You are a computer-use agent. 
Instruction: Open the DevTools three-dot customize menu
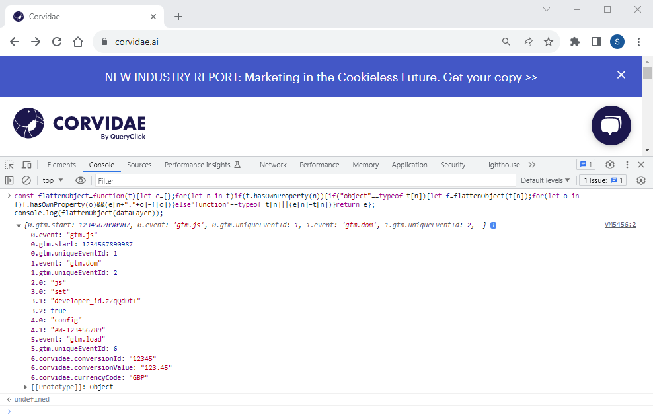tap(626, 165)
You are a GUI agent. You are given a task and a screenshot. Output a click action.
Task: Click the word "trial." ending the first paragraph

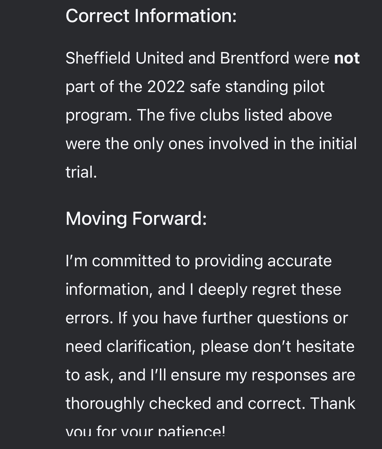(x=81, y=172)
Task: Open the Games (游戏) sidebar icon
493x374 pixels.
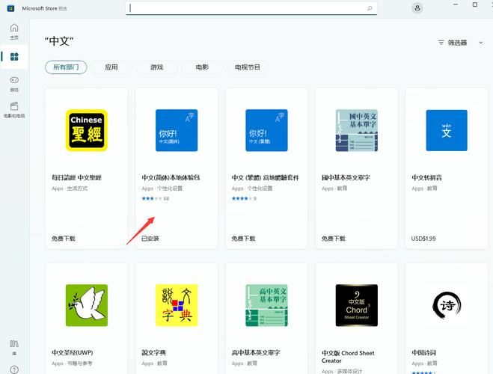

********************

Format the text of the records above as a JSON list of strings, with one string per line and no entries for blank lines, and omit the pictures.

[
  "You are a computer-use agent. ",
  "Instruction: Open the DevTools three-dot customize menu",
  "tap(626, 165)",
  "You are a GUI agent. You are given a task and a screenshot. Output a click action.",
  "Task: Click the word \"trial.\" ending the first paragraph",
  "(x=81, y=172)",
  "Task: Open the Games (游戏) sidebar icon",
  "493x374 pixels."
]